SELECTED EXTRACT:
The Series A Warrants and Series B Warrants are exercisable immediately and at any time up to the date that is two-and-a-half years (with
respect to the Series A Warrants) or five years (with respect to the Series B Warrants) after their original issuance. The Series A Warrants
and Series B Warrants will be exercisable, at the option of each holder, in whole or in part by delivering to us a duly executed exercise
notice and, at any time a registration statement registering the issuance of the shares of common stock underlying the Series A Warrants
and Series B Warrants under the Securities Act is effective and available for the issuance of such shares, by payment in full in immediately
available funds for the number of shares of common stock purchased upon such exercise. If a registration statement registering the issuance
of the shares of common stock underlying the Series A Warrants or Series B Warrants under the Securities Act is not effective, the holder
may elect to exercise the Series A Warrants or Series B Warrants through a cashless exercise, in which case the holder would receive
upon such exercise the net number of shares of common stock determined according to the formula set forth in the warrant. No fractional
shares of common stock will be issued in connection with the exercise of Series A Warrants or Series B Warrants. In lieu of fractional
shares, we will pay the holder an amount in cash equal to the fractional amount multiplied by the exercise price.
On
or after receipt of the Warrant Stockholder Approval, a holder may also effect an “alternative cashless exercise” at any
time while the Series A Warrants are outstanding. In such event, the aggregate number of shares issuable in such alternative cashless
exercise will be equal to the number of Series A Warrants being exercised multiplied by three.
Exercise
Limitation. A holder will not have the right to exercise any portion of the Series A Warrants or Series B Warrants if the holder
(together with its affiliates) would beneficially own in excess of 4.99% of the number of shares of our common stock outstanding immediately
after giving effect to the exercise, as such percentage ownership is determined in accordance with the terms of the Series A Warrants
and Series B Warrants. However, any holder may increase or decrease such percentage to any other percentage not in excess of 9.99%, provided
that any increase in such percentage shall not be effective until 61 days following notice from the holder to us.
Exercise
Price. The exercise price per whole share of common stock purchasable upon exercise of the Series A Warrants is $0.85, and the exercise
price per whole share of common stock purchasable upon exercise of the Series B Warrants is $0.85. The exercise price is subject to appropriate
adjustment in the event of certain stock dividends and distributions, stock splits, stock combinations, reclassifications or similar
events affecting our common stock and also upon any distributions of assets, including cash, stock or other property to our stockholders.

CHALLENGE 1:
List every length of time that the warrant terms state.
CHALLENGE 2:
Continue the warrant terms from the last sentence shown.

DATASET ENTRIES:
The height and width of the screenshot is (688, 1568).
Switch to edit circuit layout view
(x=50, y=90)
--
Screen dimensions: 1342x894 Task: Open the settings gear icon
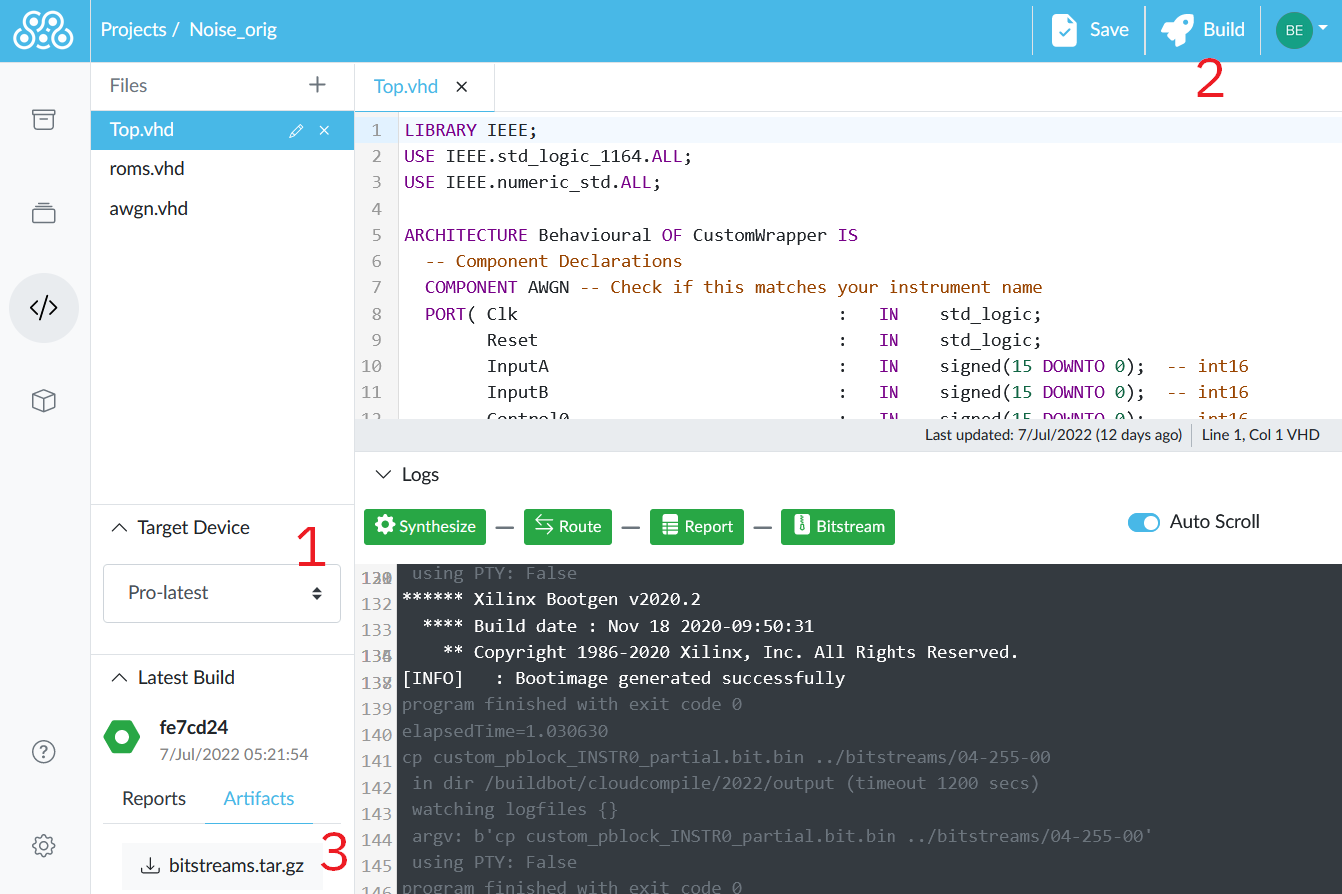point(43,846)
...
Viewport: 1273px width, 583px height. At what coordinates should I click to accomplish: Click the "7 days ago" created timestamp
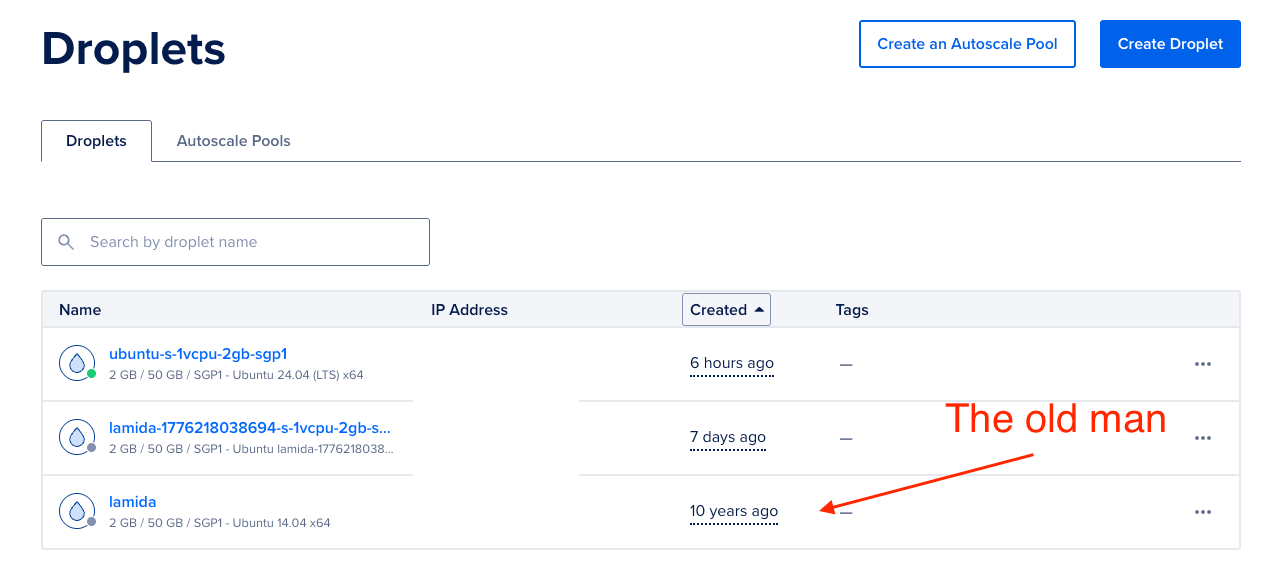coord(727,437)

RIGHT ANSWER 1:
two-and-a-half years; five years; 61 days

RIGHT ANSWER 2:
Subsequent
Financing. In addition, conditioned upon the receipt of the Warrant Stockholder Approval, and subject to certain exemptions, if we
sell, enter into an agreement to sell, or grant any option to purchase, or sell, enter into an agreement to sell, or grant any right
to reprice, or otherwise dispose of or issue (or announce any offer, sale, grant or any option to purchase or other disposition) any
shares of common stock, at an effective price per share less than the exercise price of the Series B Warrants then in effect, the exercise
price of the Series B Warrants will be reduced to the lower of such price or the lowest volume weighted average price (VWAP) during the
five consecutive trading days immediately following such dilutive issuance or announcement thereof (subject to a floor of $0.57 prior
to the Warrant Stockholder Approval), and the number of shares issuable upon exercise will be proportionately adjusted such that the
aggregate exercise price will remain unchanged.
Reverse
Stock Split. Conditioned upon the receipt of the Warrant Stockholder Approval, if at any time on or after the date of issuance there
occurs any share split, share dividend, share combination recapitalization or other similar transaction involving our common stock and
the lowest daily volume weighted average price during the period commencing five consecutive trading days immediately preceding and the
five consecutive trading days commencing on the date of such event is less than the exercise price of the Series A Warrants or Series
B Warrants then in effect, then the exercise price of the Series A Warrants and Series B Warrants will be reduced to the lowest daily
volume weighted average price during such period and the number of shares issuable upon exercise will be proportionately adjusted such
that the aggregate price will remain unchanged.
Transferability.
Subject to applicable laws, the Series A Warrants and Series B Warrants may be offered for sale, sold, transferred or assigned without
our consent.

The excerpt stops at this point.